-- The data follows --

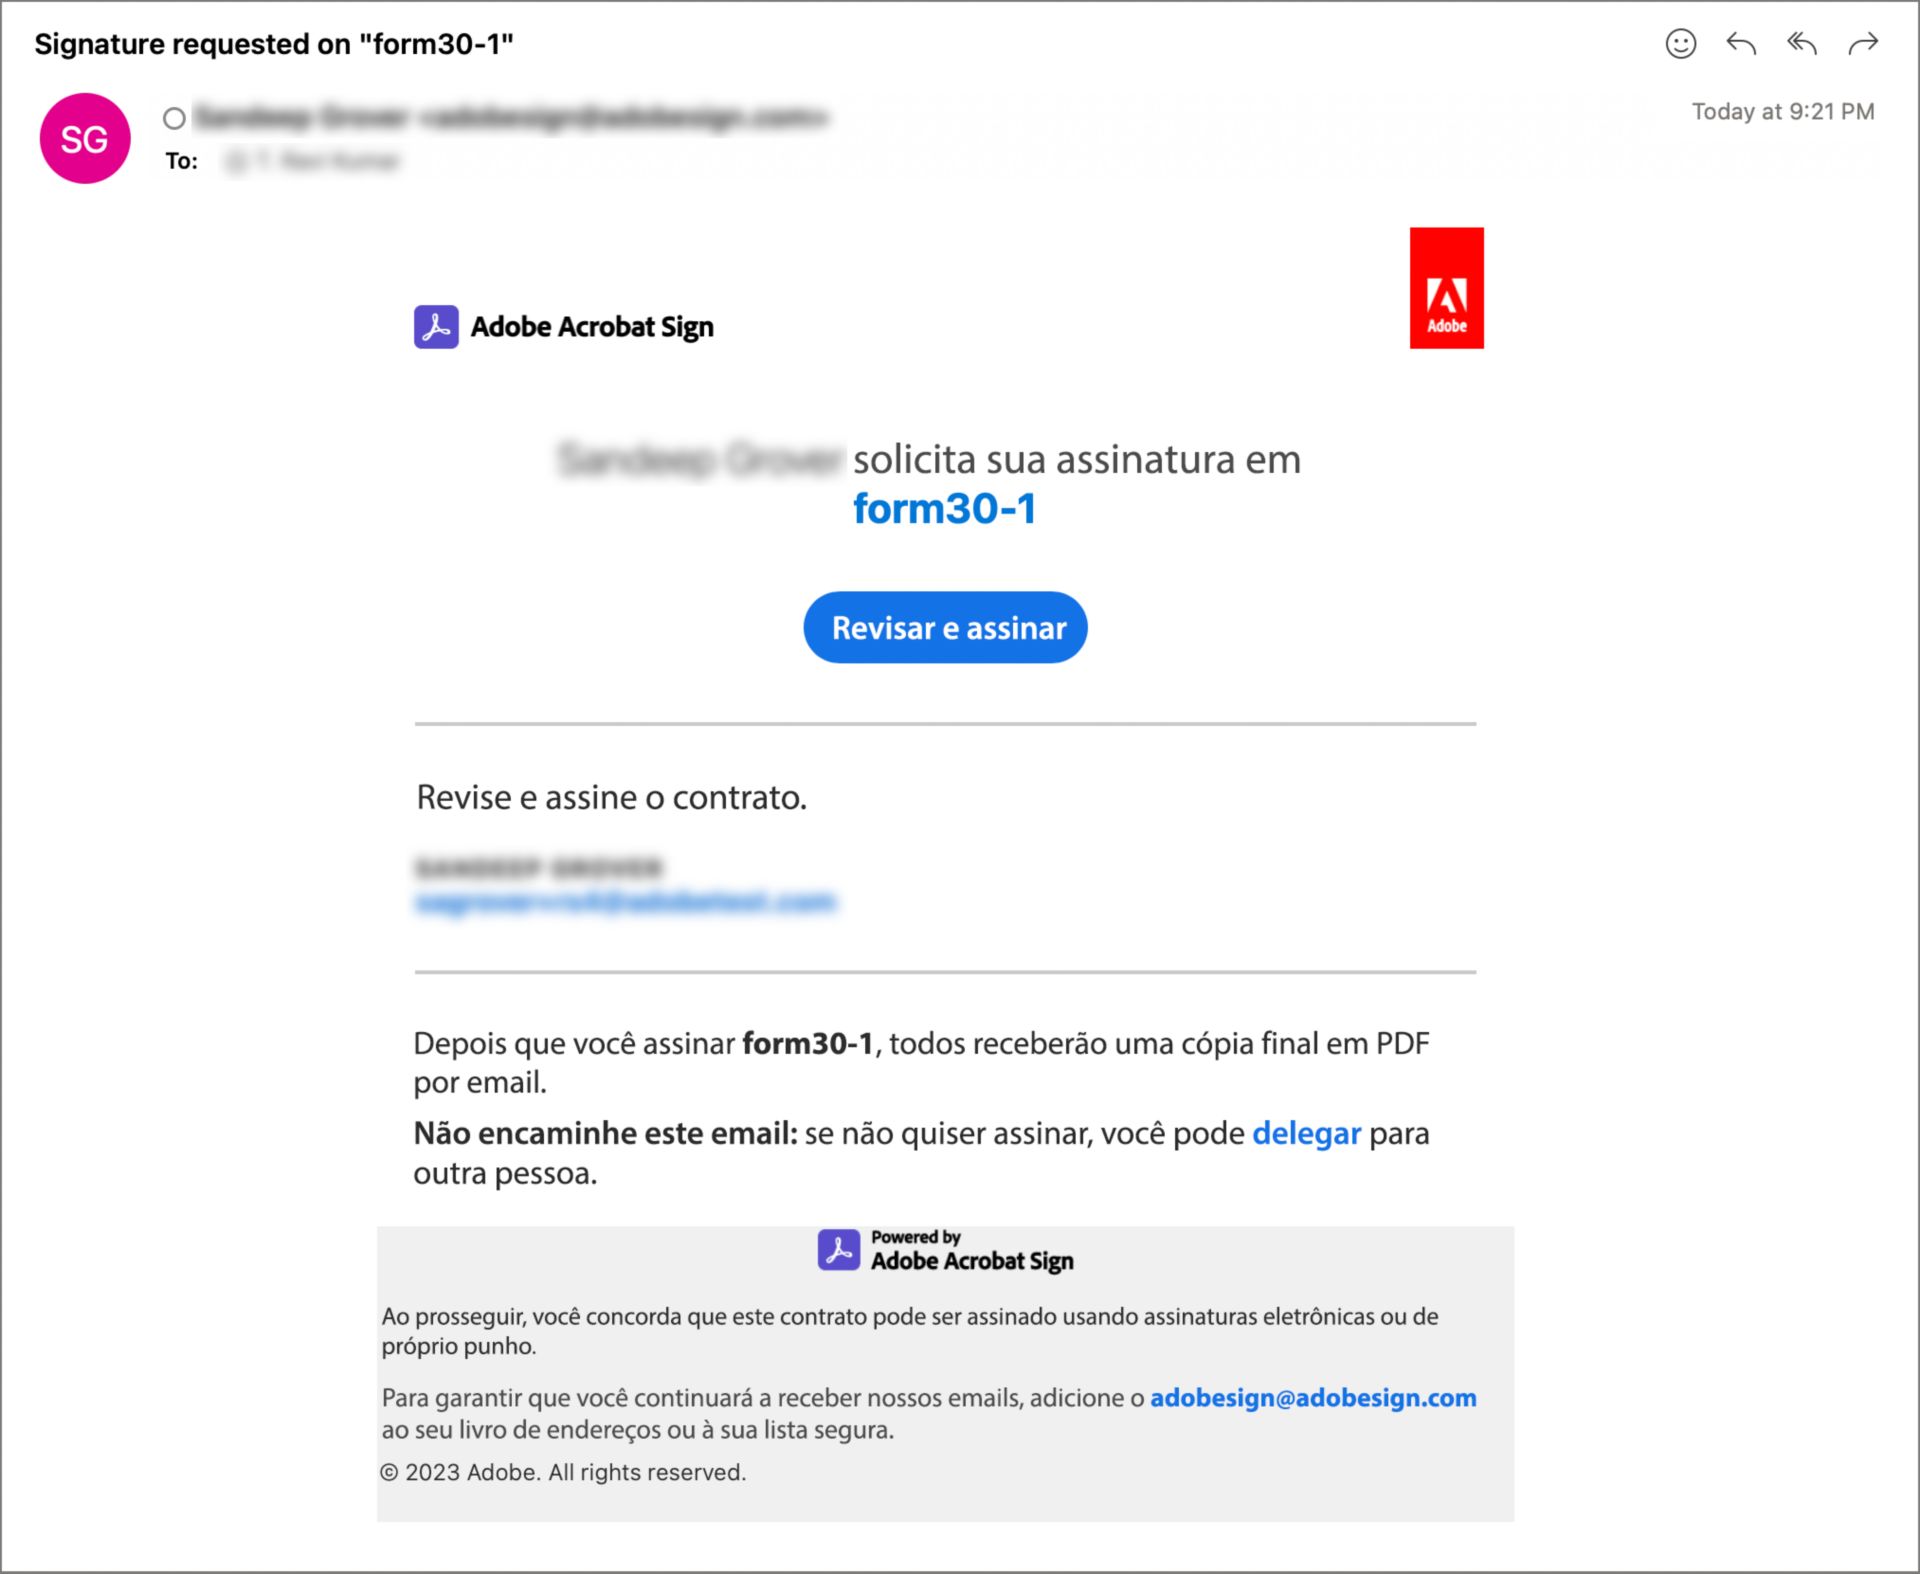1920x1574 pixels.
Task: Click the delegar link
Action: pyautogui.click(x=1306, y=1133)
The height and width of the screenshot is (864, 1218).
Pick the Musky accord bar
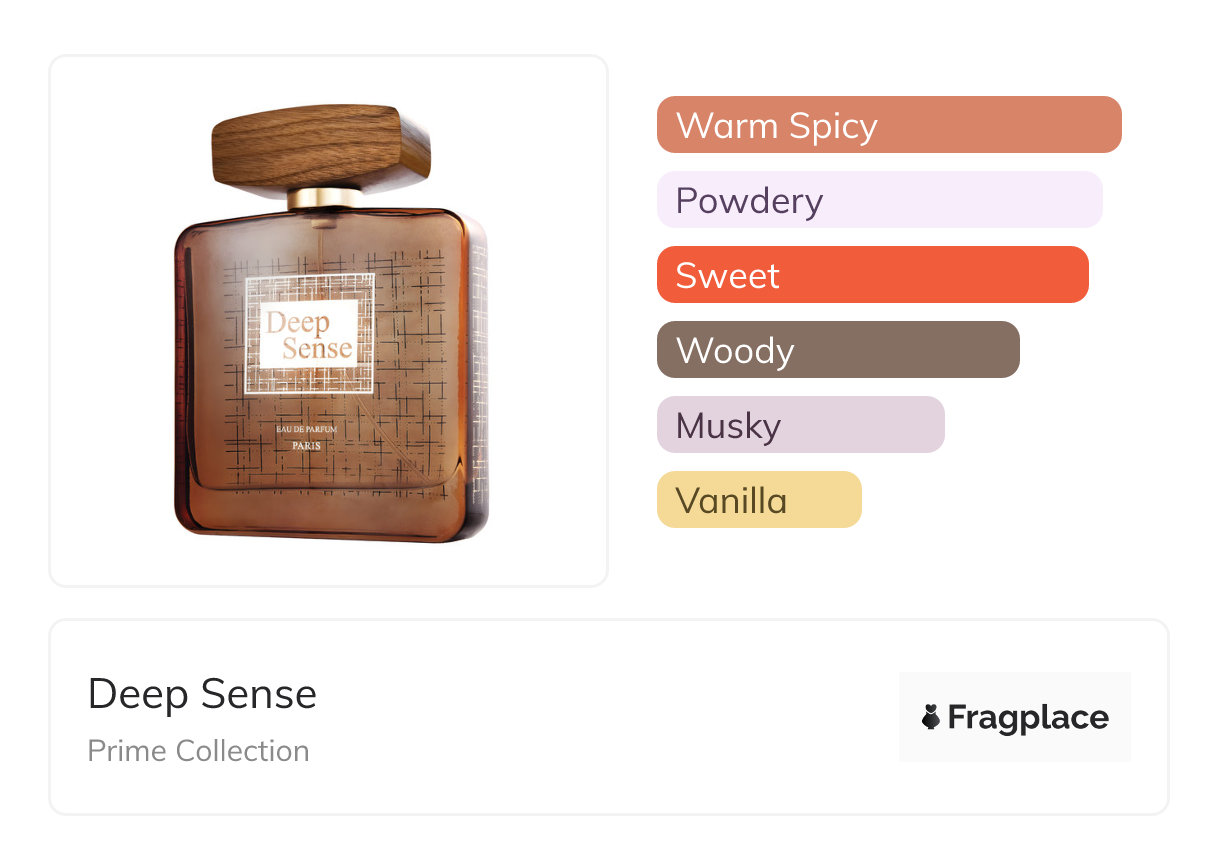tap(800, 425)
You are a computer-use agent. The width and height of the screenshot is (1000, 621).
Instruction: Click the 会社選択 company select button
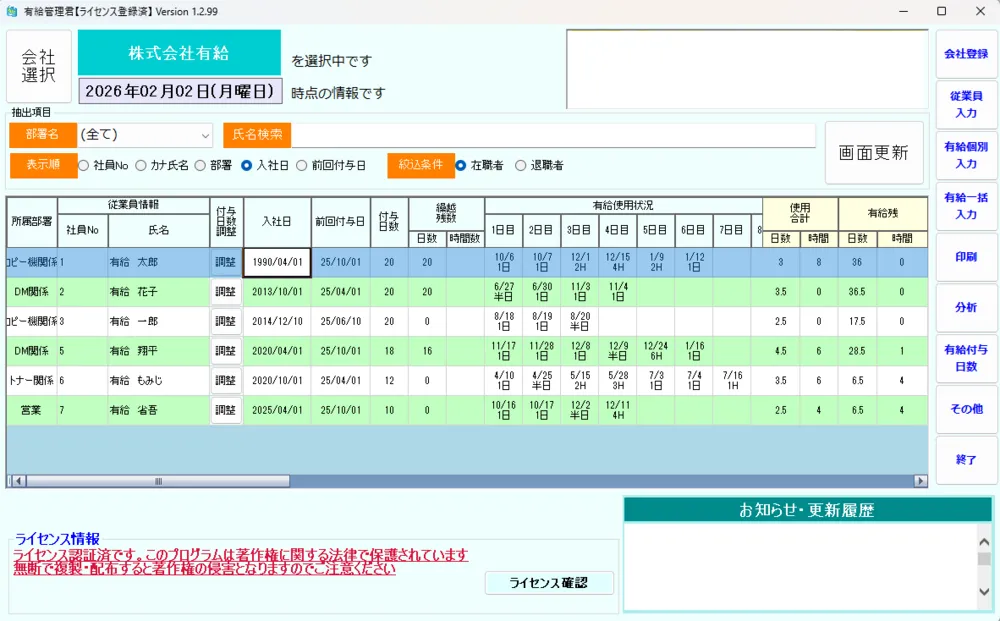(x=39, y=67)
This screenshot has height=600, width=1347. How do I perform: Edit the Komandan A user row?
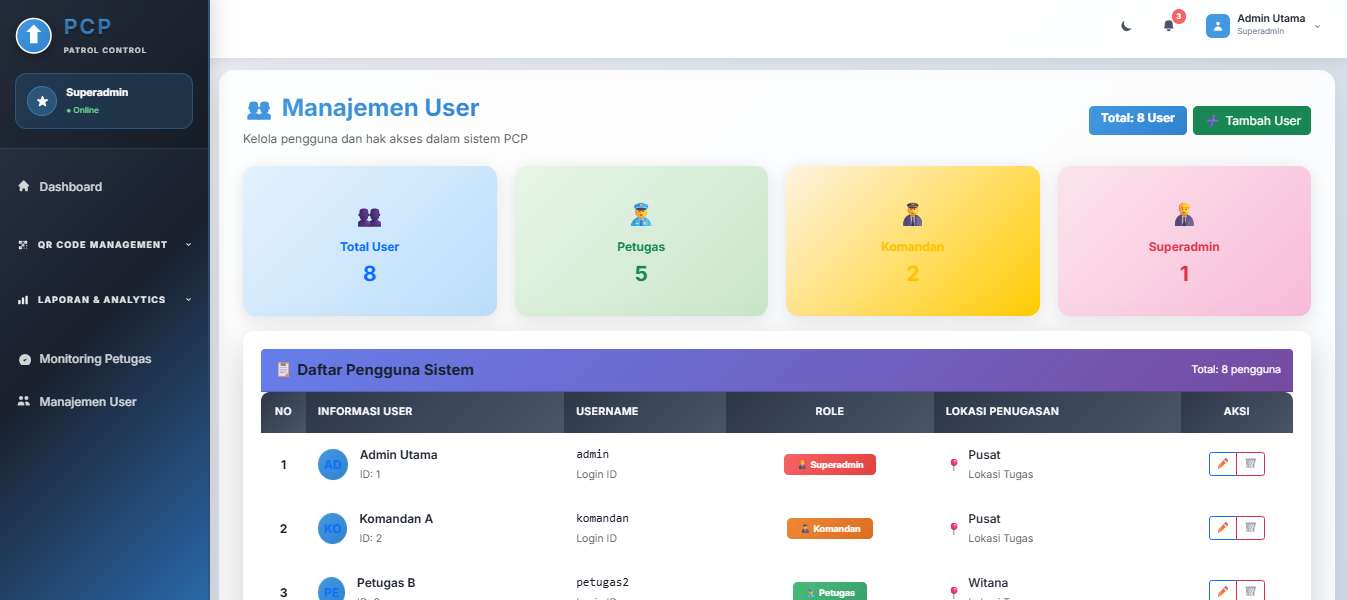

-- The data concluded --

## Task goal:
Retype, please, exactly the lines that begin with the one containing "The height and" and end at the last line of the entries above, both included, leaving out pictures.

## Written reply:
The height and width of the screenshot is (864, 1218).
Pick the Musky accord bar
tap(800, 425)
You are a computer-use agent. The width and height of the screenshot is (1000, 621).
Instruction: Click the 会社選択 company select button
(x=39, y=67)
This screenshot has height=600, width=1347. How do I perform: Edit the Komandan A user row?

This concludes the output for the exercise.